Con un 48% de las mesas escrutadas a nivel nacional, el Servicio Electoral de Chile (Servel) informó que 62,55% de los ciudadanos votó por el rechazo a la reforma de la Constitución “pinochetista” de 1980 mientras que 37,45% lo hizo por el “Apruebo”.
La jornada fue larga y estuvo marcada por una gran participación ciudadana desde temprano, cuando los ciudadanos comenzaron a acudir a los locales de votación.
El gobierno evaluó positivamente la jornada, tanto en la participación como en la logística y en el transporte público y el funcionamiento de las instituciones involucradas durante el proceso.

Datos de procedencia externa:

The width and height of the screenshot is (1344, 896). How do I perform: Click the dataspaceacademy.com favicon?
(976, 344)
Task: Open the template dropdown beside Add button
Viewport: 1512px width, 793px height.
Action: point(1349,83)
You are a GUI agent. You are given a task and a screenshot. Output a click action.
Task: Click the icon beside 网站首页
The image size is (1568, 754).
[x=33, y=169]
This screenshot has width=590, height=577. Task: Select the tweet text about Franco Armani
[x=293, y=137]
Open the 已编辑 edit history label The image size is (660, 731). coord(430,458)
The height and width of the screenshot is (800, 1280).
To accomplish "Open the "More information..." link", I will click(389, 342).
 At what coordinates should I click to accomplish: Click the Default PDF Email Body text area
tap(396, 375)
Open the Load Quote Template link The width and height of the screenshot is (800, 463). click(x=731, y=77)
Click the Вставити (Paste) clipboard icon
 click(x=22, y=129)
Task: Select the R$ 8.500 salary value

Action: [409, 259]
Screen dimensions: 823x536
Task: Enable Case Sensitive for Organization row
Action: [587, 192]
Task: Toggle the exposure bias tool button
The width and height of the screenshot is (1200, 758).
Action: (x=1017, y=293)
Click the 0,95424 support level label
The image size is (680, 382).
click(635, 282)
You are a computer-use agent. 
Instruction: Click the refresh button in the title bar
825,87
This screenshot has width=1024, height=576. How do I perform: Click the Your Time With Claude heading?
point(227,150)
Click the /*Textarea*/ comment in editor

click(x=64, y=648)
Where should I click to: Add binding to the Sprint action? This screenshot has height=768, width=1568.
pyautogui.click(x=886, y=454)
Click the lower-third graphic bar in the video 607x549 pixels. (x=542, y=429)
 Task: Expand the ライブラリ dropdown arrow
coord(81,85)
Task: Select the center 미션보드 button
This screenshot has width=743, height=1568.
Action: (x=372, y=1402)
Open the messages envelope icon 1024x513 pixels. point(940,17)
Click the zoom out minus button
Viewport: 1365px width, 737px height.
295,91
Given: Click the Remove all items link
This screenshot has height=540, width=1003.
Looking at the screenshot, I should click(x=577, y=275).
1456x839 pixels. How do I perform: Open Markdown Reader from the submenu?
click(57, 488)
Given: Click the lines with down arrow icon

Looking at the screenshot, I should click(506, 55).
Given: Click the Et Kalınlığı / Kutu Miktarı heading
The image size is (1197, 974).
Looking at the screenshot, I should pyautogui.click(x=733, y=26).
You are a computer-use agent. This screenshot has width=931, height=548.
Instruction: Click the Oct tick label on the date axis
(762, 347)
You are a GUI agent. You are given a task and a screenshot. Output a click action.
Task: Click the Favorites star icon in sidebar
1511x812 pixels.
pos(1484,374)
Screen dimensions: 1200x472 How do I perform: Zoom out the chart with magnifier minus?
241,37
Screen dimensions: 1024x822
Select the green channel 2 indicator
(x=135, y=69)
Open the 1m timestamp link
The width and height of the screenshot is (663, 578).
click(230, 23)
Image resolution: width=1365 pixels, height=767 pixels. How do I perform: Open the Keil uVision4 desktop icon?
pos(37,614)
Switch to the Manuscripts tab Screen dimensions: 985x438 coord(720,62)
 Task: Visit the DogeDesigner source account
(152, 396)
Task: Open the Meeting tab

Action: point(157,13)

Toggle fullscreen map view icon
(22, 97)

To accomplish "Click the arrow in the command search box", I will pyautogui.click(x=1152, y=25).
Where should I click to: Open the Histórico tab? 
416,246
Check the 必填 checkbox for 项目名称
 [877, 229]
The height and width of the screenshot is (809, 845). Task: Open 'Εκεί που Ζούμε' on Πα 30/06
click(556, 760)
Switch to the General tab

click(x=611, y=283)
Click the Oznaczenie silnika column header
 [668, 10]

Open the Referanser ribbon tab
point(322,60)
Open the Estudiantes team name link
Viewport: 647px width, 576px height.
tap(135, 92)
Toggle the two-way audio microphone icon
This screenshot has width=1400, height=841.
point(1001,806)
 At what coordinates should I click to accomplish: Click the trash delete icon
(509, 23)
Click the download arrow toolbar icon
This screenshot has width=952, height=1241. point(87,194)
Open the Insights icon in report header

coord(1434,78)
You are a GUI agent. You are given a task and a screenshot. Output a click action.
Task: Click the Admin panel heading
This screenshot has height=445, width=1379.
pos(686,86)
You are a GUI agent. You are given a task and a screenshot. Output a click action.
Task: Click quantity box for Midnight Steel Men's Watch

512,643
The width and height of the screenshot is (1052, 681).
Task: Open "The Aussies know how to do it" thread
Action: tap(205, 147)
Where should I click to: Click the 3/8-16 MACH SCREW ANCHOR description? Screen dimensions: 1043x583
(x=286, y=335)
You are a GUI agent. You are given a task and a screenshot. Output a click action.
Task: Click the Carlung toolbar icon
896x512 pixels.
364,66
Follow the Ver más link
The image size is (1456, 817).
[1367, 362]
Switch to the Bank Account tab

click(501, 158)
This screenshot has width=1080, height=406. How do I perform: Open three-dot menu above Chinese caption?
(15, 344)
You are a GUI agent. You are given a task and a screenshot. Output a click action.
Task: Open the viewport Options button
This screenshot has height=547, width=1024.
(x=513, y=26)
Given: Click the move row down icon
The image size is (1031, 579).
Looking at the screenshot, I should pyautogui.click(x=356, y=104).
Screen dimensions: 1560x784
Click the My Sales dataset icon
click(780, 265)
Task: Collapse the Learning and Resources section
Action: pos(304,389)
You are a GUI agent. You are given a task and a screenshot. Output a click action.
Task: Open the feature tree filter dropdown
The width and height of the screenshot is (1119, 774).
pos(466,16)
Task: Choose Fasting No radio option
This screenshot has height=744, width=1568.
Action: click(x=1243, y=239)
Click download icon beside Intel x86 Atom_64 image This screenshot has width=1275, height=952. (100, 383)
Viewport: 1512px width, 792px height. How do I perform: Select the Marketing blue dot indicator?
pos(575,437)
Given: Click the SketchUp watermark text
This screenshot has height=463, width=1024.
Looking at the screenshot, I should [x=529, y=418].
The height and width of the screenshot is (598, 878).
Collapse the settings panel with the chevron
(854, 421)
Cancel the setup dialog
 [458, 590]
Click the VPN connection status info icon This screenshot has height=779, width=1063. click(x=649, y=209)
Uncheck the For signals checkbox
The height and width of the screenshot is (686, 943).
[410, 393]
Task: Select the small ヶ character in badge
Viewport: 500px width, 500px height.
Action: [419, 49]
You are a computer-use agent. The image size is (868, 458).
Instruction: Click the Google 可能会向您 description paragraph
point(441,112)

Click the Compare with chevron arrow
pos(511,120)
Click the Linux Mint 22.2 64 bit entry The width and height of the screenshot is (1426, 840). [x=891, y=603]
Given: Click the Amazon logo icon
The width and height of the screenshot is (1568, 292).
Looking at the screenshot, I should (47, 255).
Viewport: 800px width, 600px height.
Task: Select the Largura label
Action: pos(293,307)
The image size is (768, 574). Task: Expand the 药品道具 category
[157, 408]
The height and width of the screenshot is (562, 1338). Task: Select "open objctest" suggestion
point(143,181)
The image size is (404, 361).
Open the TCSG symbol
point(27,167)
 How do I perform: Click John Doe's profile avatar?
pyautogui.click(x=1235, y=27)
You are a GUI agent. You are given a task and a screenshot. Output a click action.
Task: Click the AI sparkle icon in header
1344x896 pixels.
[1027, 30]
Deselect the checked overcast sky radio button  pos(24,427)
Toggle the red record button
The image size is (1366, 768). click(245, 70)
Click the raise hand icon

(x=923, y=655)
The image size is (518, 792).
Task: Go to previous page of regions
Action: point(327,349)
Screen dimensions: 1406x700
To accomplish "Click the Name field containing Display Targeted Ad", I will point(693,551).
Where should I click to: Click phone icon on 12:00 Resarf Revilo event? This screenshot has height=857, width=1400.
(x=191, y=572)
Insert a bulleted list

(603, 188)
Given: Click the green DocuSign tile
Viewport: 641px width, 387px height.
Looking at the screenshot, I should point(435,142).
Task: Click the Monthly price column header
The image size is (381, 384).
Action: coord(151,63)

Por su parte, el presidente Gabriel Boric, luego de emitir su voto en Magallanes, reiteró que cualquiera fuera el resultado de la consulta, iba a convocar a una “amplia unidad nacional”.
“Puedo garantizar de que nuestra voluntad y nuestra acción, independiente de cual sea el resultado, será convocar a una amplia unidad nacional de todos los sectores, de las organizaciones, de la sociedad civil y de los partidos políticos”, indicó.
Aproximadamente 30 minutos después del cierre de mesas se conoció, además, que el primer mandatario convocó a todos los partidos a una reunión para este lunes en La Moneda con objeto de “dar continuidad al proceso constituyente”.
Las primeras alarmas en el “Apruebo” se prendieron a las 19.35 cuando el senador del PS, Fidel Espinoza , tuiteó una crítica a la convención junto a una foto de una mesa donde ganaba el Rechazo: “Háganse responsables los señores convencionales de esta debacle”, indicó.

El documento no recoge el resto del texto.